* What to work on: The result should be an exact copy of only the lines from the one with "Task: Click the model product photo" through the last line of the data below, with pictures omitted.

* Source material:
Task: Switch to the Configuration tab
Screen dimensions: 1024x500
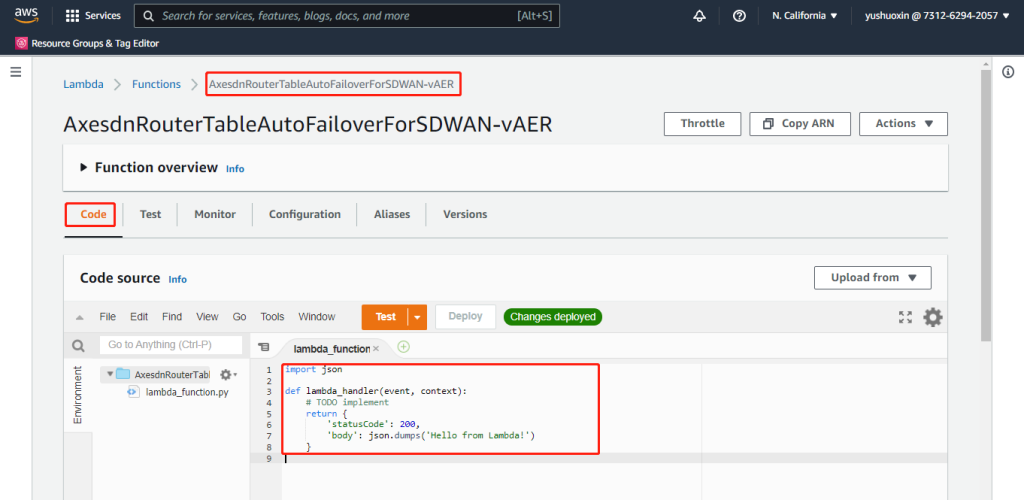Action: pos(304,214)
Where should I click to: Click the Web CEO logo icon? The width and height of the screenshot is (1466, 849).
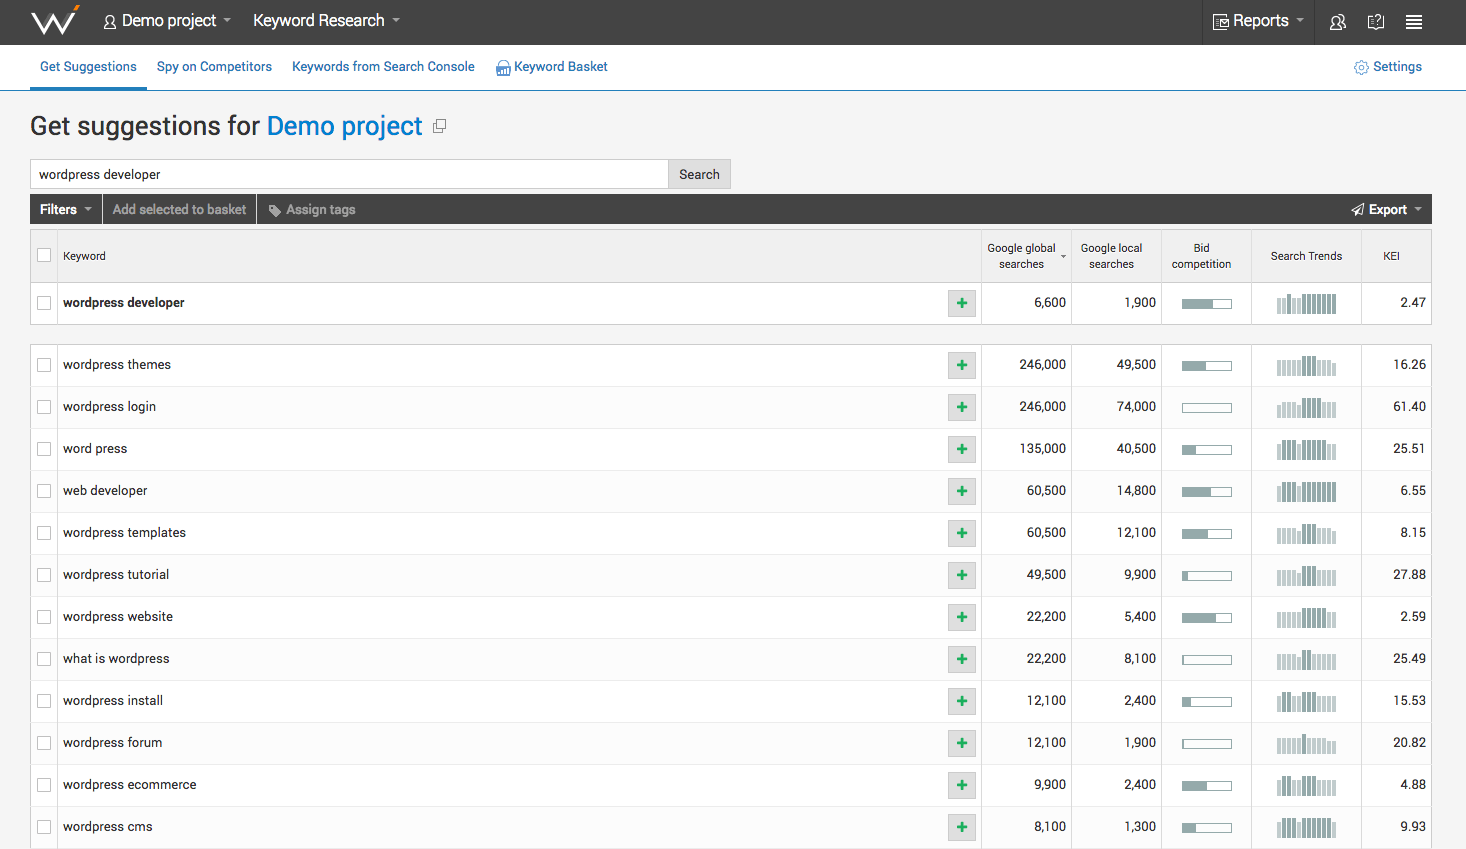(54, 21)
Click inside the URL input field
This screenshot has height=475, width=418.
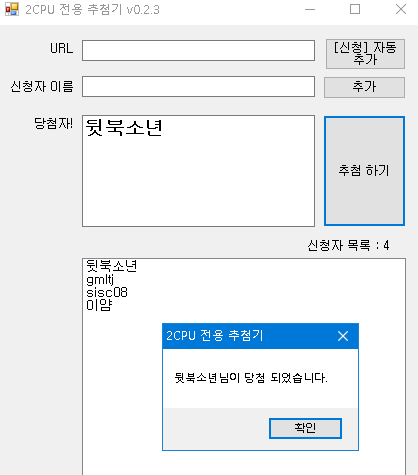click(x=198, y=51)
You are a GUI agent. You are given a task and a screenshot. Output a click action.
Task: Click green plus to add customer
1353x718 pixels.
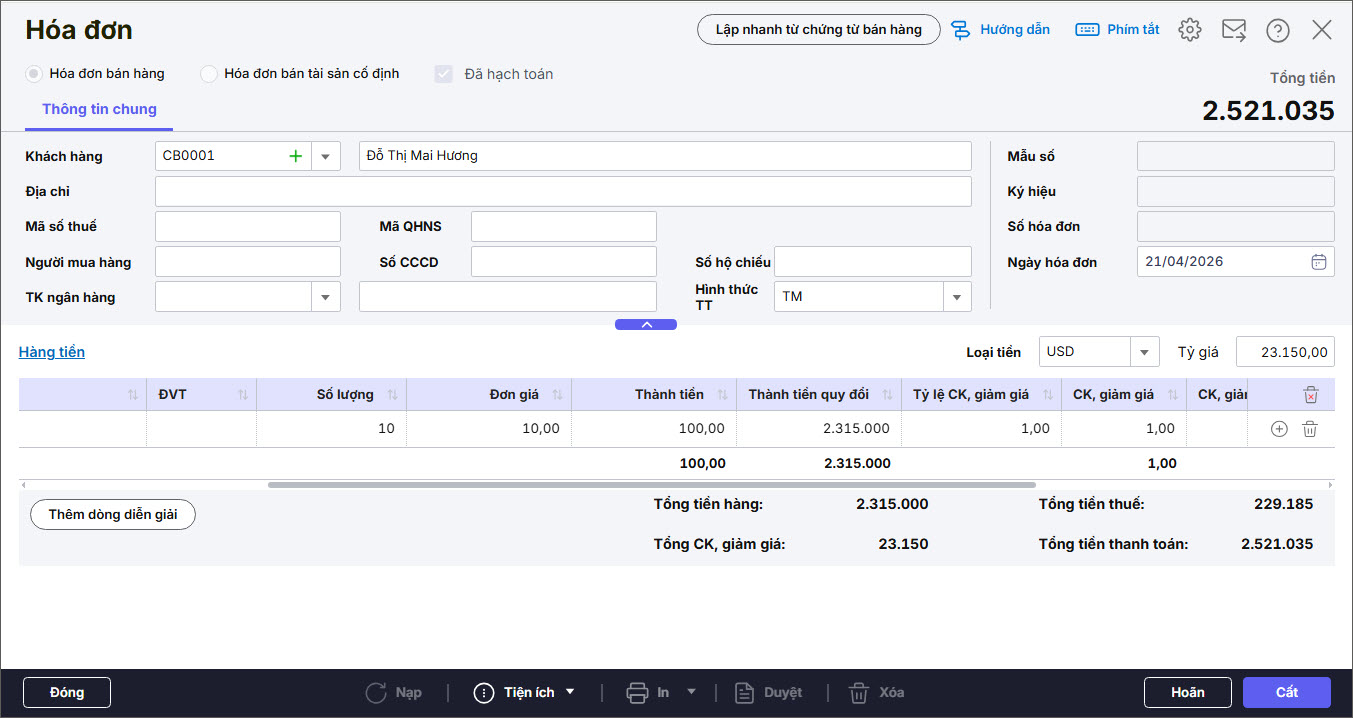click(295, 156)
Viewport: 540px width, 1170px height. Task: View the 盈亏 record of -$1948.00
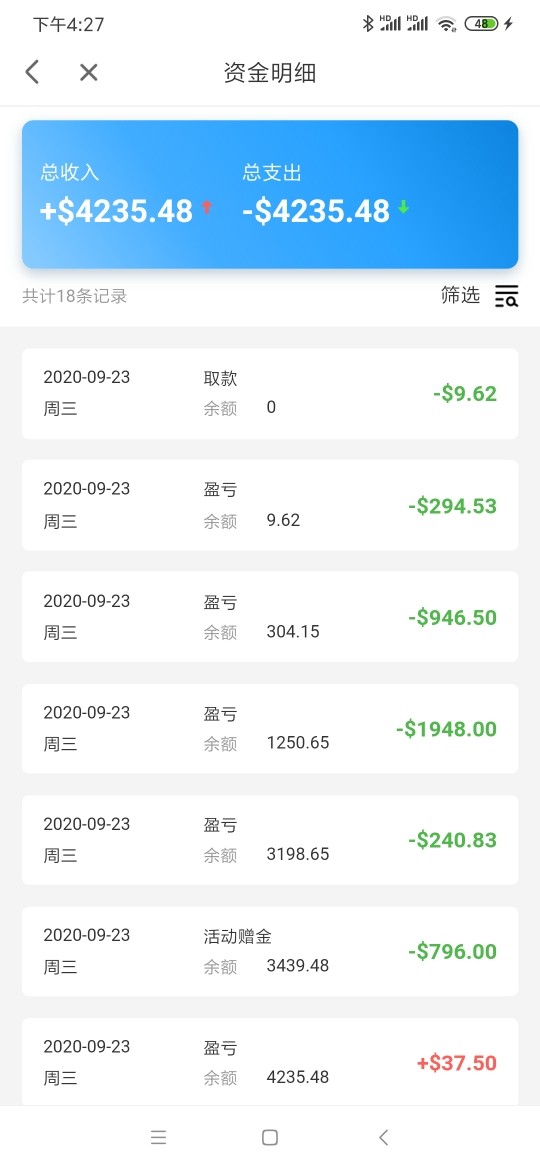[x=270, y=728]
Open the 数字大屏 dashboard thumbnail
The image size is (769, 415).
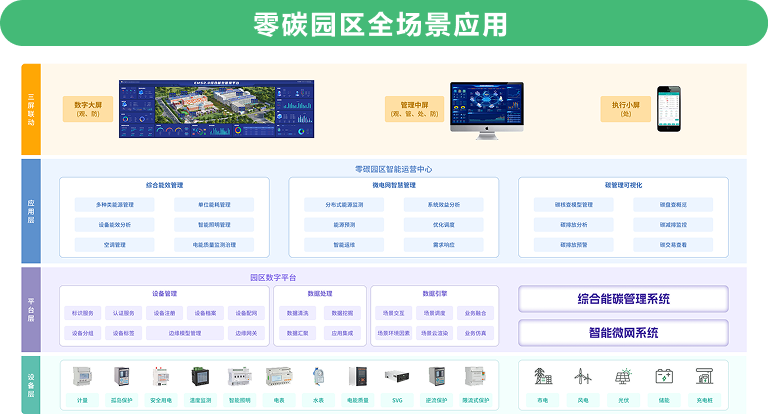click(216, 109)
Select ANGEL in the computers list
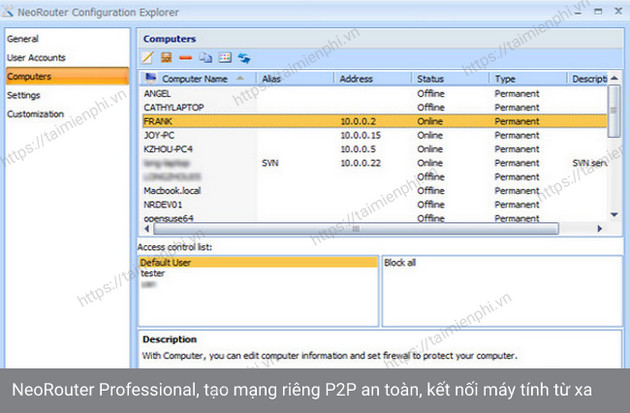This screenshot has width=630, height=413. pos(160,93)
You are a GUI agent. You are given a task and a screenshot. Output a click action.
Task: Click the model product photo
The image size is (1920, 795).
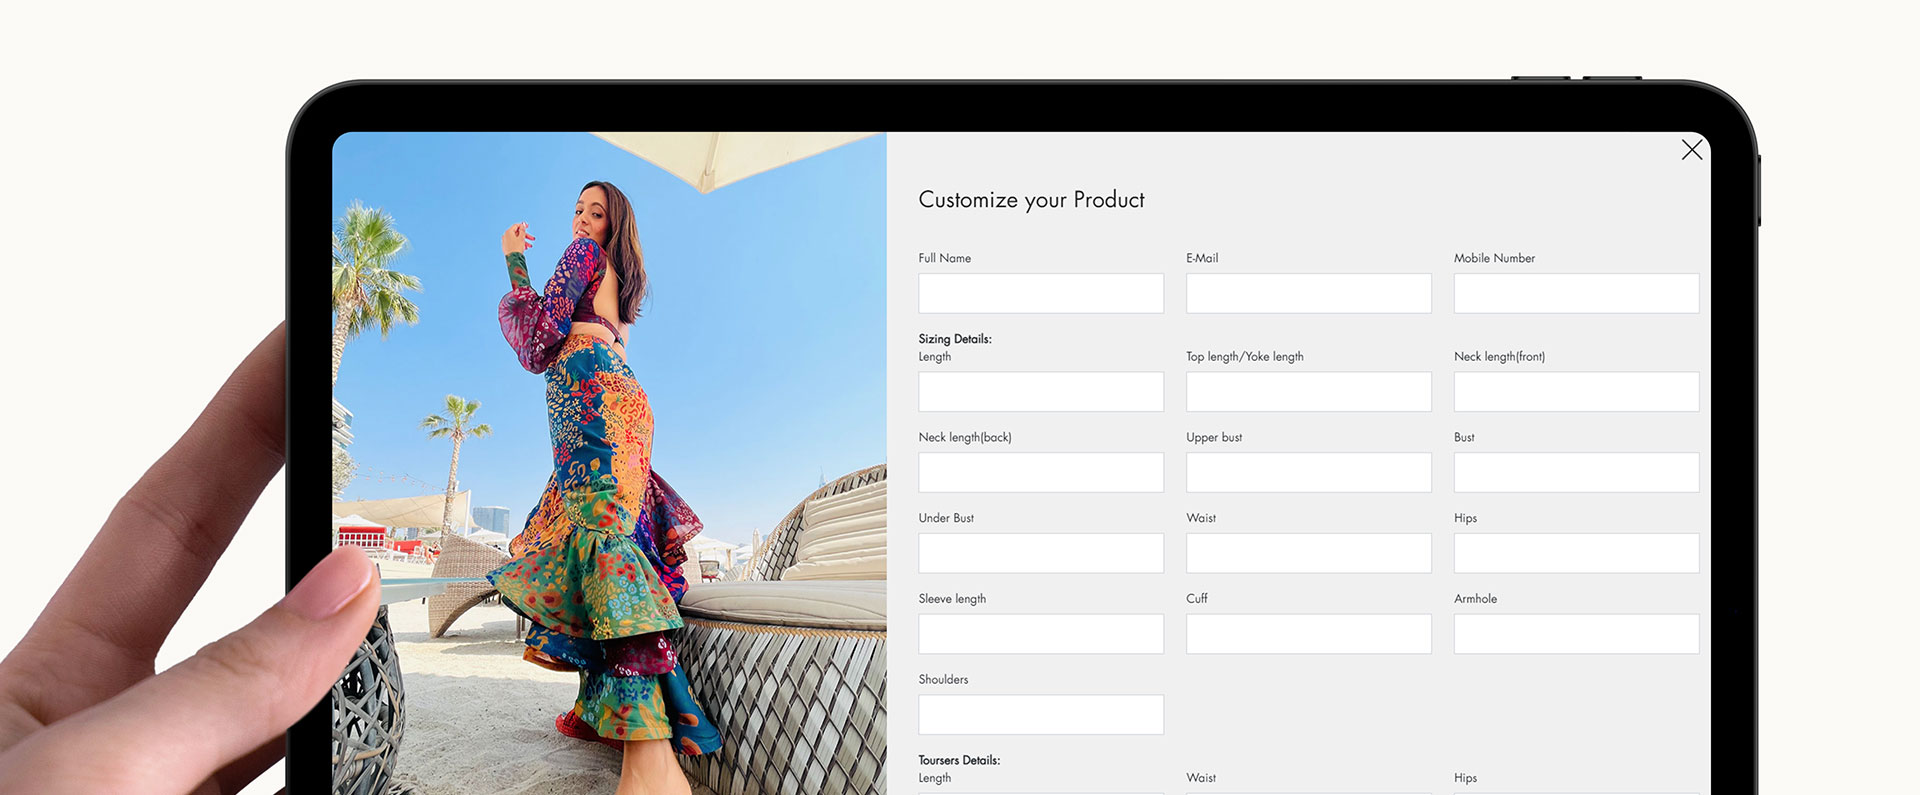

* Response to this task:
Task: Click the model product photo
The image size is (1920, 795).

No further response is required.